The line should have been directed @Eudimorphodon: Does anything on that site change your project priorities?
Well... see, there's actually some irony there, maybe. When I got the NorthStar I got very excited about the possibilities because, yes, S-100 computers were the original personal computer Erector Sets and there were in theory a million interesting things to do with one, but between actually taking apart the machine to work on it and the extensive research I did on the standard (trust me, I'm very familiar with s100computers.com, reference manuals there and deramp.com all the time) my thoughts on things... evolved.
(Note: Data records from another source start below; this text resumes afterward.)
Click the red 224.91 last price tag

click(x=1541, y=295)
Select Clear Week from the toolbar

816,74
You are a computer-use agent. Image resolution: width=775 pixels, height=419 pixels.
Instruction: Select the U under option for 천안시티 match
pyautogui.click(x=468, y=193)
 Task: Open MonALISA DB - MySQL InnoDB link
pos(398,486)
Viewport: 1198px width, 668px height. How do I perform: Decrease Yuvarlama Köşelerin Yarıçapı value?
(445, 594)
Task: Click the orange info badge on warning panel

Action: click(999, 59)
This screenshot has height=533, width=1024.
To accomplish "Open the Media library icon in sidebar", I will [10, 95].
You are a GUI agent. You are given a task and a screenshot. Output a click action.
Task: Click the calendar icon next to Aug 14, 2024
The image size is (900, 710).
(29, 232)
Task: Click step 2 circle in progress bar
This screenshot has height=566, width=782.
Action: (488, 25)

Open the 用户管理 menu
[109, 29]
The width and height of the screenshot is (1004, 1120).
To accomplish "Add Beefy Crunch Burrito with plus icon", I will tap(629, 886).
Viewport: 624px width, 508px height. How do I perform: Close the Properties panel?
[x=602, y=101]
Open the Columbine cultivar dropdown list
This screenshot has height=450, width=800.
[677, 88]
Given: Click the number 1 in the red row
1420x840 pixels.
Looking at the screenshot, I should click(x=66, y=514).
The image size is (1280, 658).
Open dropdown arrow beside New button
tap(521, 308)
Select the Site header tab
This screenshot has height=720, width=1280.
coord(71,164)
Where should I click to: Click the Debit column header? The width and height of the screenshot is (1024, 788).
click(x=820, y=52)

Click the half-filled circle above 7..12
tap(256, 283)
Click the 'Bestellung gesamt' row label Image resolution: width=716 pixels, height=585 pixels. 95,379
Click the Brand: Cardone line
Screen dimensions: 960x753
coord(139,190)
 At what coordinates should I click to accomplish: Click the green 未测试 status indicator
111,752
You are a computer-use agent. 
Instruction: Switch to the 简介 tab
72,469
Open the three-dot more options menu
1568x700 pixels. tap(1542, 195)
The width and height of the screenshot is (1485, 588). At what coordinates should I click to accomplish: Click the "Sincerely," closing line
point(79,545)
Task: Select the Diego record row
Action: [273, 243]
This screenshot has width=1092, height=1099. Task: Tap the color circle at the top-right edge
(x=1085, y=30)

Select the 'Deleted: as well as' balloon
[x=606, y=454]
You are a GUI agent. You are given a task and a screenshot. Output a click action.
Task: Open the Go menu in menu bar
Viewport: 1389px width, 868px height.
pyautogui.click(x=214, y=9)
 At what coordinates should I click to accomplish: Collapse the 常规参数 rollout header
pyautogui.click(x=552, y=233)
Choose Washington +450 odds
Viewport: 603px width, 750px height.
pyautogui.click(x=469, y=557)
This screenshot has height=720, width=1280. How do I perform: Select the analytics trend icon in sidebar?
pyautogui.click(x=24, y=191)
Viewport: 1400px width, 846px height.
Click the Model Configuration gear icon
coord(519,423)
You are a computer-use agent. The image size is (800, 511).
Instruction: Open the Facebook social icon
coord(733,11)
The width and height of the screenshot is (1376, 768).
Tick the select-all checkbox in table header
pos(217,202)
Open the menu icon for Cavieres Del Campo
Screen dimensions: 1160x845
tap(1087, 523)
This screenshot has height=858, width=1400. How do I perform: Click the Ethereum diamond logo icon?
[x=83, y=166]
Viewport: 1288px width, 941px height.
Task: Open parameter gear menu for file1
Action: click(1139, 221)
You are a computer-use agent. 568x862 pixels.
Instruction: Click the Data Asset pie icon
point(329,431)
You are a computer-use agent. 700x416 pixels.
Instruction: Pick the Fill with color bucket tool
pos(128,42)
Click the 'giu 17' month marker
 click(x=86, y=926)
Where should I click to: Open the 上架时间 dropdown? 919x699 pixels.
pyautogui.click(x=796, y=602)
The short version goes something like this:
Yay, I finally had a real S100 machine to play with. But... ugh, besides this thing having been living under a barn for thirty years and needing a lot of work it's just a basic "48K CP/M via serial terminal" configuration; there's no video card, and, ugh, this NorthStar disk controller uses hard sectoring and the disks (and the drives) that came with it are pretty trashed, so I'm probably going to have to build or buy something exotic to even get the original CP/M going on it. And... I hate to say it, CP/M just isn't my cup of tea. Had an Osborne for a while, still have the tee shirt, would rather have a TRS-80 unless there's something more engaging than Wordstar to do with it.
So... maybe I should use this as an opportunity to build this chassis into something more interesting instead of restoring it as is? Hey, you know what's cool and interesting? Ancient video cards like the ones from Processor Tech and Polymorphic systems! After turning white as a sheet seeing what original cards were selling for I decided
this was clearly the time to start learning enough about how video systems worked to see if I could build my own S100 video card that could emulate for some of those truly ancient originals. This project is still ongoing, but... I have to be honest:
S-100 is an electrically poor choice for a bus. That was known as far back as the original MITS design
resulting all of the kludges and work-arounds done to it along the way.
that project has kind of morphed into just building a whole computer from scratch because S100 started to come across as a real *hassle*. The bus is really oddly laid out (that whole deal with the bipolar data bus alone... which then isn't bipolar if you're making an IEEE-696 compliant card), the cards are physically huge (you're definitely not going to get the discount rate from PCBway), you have to do your own voltage regulation on every card... it suddenly starts looking like a lot of extra work to use the beat up backplane board in that Northstar for experimentation/prototyping than it'd be to just bang together a simplistic ISA-like bus using standard 0.1" spacing pin headers. (IE, something like the RC2014.) I mean, I do have a Z80 and a RAM card in the Northstar, sure, but they're dreadfully complicated, feel kind of fragile (I diagnosed a nasty voltage regulator issue with the RAM card and ended up making an Arduino-powered 4116 tester to see if all the RAM chips got fried... I don't *think* so, but I haven't gotten around to getting the machine into a bootable state yet), and I can pretty much replicate them with a Z80, a single SRAM, and a couple GALs.
Anyway, not to say I'm not going to try to finish restoring that Northstar, it's a piece of history, but I feel like I talked myself out of using it as a hacking platform for now. If I get the homebrew video dingus fully baked I probably will try to spin an S100 adapter for it and see if I can achieve my original goal of running some early software targeting things like the VDM-1 and Poly-88 on a real S100 chassis but... yeah. As much as it pains me to say it I kind of felt like having an S100 around turned into one of those "Never meet your heroes" moments.